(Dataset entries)

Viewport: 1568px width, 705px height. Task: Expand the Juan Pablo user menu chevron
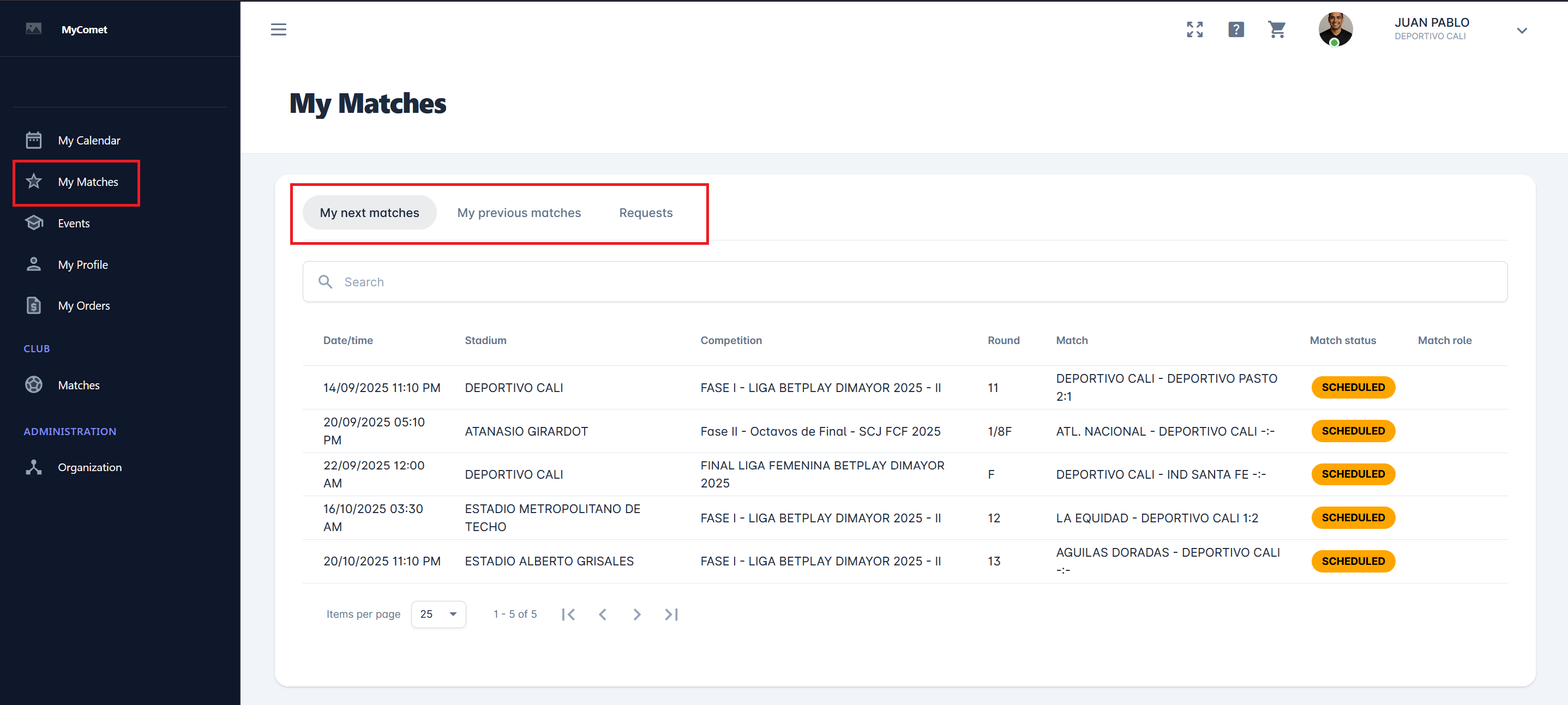point(1522,31)
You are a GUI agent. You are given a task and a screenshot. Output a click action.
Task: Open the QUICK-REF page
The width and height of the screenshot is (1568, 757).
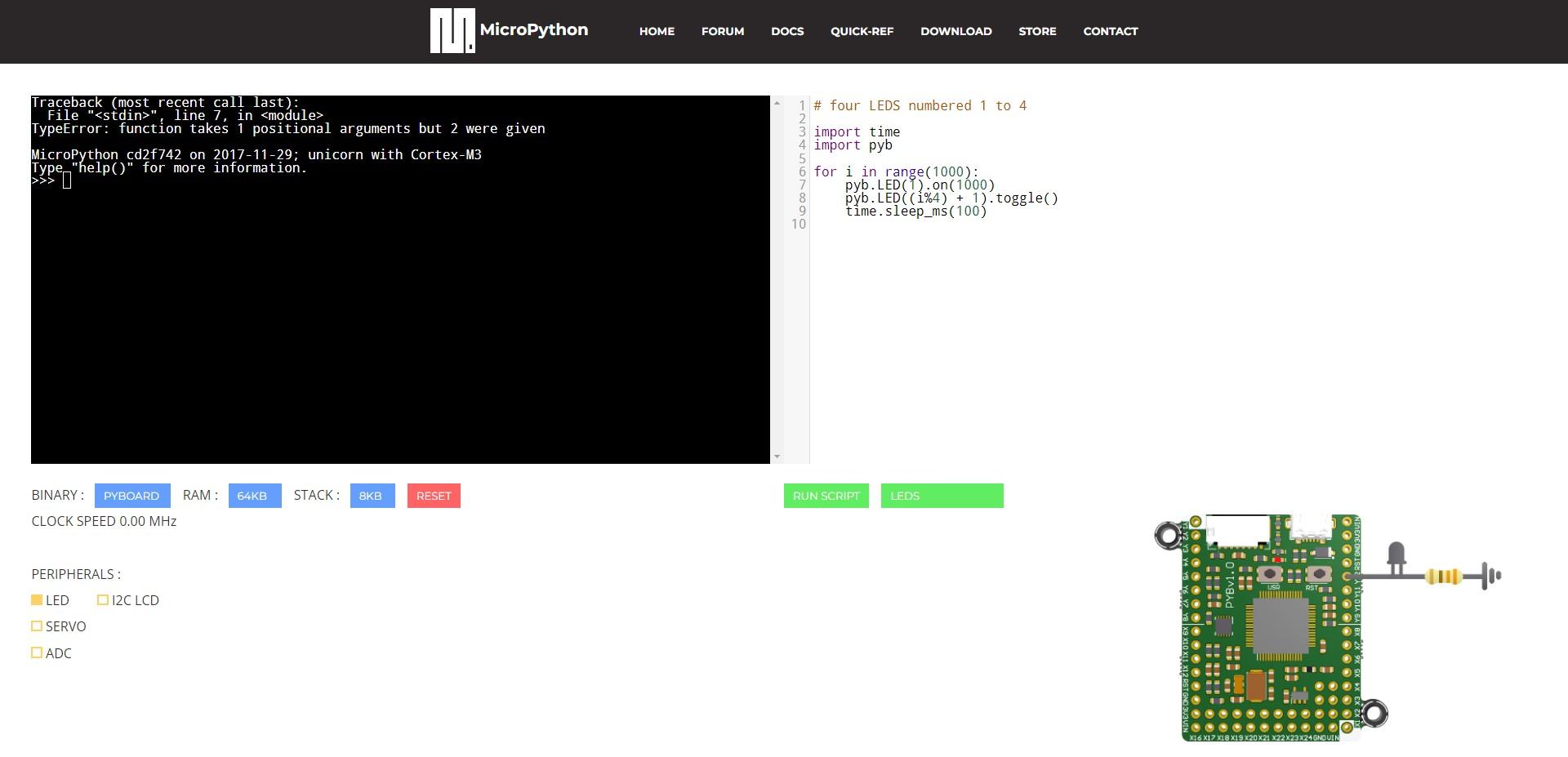862,31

> **Problem to solve**:
Output every entry above verbatim, but leave out the pictures.

> **Answer for this exercise**:
Viewport: 1568px width, 705px height. Task: Expand the Juan Pablo user menu chevron
point(1522,31)
You are a GUI agent. You are given a task and a screenshot. Output a click action.
Task: Open the QUICK-REF page
The width and height of the screenshot is (1568, 757).
862,31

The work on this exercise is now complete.